Action item. Look through the entries below and count the lines with the word "computer" in them; give only the number.

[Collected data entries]
※ ※ ※

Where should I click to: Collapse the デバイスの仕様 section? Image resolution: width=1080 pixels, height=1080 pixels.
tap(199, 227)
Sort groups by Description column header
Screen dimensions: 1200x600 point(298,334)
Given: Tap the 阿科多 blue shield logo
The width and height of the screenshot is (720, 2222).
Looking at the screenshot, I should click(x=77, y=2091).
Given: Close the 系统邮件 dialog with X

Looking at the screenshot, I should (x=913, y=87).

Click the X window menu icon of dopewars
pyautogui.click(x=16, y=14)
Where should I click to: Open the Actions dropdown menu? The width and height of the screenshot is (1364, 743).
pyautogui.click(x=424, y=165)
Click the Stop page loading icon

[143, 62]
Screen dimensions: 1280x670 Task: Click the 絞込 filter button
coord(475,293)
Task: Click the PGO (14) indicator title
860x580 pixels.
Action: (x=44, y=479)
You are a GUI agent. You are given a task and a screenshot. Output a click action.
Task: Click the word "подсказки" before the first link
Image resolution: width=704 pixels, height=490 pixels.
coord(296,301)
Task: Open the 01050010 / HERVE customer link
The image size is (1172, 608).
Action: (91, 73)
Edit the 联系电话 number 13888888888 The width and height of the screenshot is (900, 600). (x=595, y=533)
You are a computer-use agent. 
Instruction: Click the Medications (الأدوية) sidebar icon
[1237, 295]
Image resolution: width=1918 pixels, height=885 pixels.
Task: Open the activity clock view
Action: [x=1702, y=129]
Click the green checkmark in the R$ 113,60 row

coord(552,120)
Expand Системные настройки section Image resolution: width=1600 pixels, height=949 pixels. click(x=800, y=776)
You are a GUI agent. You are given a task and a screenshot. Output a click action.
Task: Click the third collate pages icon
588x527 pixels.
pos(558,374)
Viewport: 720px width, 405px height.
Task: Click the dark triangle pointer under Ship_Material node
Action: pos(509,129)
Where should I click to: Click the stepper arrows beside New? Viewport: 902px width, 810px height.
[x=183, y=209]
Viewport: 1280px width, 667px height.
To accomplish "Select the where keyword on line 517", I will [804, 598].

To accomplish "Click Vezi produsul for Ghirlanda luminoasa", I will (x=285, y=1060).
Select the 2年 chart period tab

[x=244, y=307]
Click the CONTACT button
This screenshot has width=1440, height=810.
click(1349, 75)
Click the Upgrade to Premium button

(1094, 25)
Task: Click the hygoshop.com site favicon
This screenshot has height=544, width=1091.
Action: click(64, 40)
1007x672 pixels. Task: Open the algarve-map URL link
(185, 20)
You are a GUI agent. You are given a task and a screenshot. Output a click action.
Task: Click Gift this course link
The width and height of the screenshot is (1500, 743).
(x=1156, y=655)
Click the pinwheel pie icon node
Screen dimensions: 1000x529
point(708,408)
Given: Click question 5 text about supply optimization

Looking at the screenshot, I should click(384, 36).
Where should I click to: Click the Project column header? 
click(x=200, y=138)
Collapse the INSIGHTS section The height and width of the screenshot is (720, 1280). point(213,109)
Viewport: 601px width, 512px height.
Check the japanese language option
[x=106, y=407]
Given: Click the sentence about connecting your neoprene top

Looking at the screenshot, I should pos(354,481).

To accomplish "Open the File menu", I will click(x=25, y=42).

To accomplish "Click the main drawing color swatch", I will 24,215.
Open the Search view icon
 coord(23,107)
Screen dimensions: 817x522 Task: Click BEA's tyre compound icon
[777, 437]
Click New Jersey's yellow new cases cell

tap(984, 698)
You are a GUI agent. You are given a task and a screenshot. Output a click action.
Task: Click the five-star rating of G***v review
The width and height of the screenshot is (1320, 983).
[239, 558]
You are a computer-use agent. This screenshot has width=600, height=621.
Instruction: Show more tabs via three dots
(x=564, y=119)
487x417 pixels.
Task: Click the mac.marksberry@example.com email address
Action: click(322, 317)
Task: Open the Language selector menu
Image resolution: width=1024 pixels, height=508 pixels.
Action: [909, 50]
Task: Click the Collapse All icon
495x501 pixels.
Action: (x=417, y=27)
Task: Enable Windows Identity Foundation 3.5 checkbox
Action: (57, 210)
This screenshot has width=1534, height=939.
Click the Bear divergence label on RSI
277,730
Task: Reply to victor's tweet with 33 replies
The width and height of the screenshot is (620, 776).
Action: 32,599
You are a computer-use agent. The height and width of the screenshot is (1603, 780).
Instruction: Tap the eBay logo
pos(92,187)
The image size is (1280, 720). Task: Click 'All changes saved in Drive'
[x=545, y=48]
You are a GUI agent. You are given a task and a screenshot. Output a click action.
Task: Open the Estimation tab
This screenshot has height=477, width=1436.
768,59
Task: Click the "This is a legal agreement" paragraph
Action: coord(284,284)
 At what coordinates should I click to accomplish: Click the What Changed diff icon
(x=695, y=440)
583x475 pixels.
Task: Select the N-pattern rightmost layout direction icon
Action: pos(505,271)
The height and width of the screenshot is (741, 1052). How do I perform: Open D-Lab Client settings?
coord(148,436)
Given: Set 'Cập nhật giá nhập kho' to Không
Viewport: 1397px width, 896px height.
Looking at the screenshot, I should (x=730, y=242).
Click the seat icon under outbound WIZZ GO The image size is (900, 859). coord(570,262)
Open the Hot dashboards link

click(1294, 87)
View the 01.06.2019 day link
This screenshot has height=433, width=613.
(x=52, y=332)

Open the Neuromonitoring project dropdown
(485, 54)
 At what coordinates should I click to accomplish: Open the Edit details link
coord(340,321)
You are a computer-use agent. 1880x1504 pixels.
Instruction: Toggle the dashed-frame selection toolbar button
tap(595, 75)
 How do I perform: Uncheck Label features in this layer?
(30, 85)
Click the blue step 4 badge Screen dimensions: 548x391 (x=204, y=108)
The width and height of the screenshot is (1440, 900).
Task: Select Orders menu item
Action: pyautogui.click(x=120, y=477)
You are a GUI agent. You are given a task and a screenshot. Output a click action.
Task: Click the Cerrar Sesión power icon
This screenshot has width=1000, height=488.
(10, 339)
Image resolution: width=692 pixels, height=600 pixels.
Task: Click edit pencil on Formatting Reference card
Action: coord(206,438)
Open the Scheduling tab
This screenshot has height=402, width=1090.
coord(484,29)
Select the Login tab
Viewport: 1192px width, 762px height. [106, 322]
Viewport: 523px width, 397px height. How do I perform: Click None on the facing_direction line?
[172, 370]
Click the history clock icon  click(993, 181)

※ ※ ※

Written answer. 4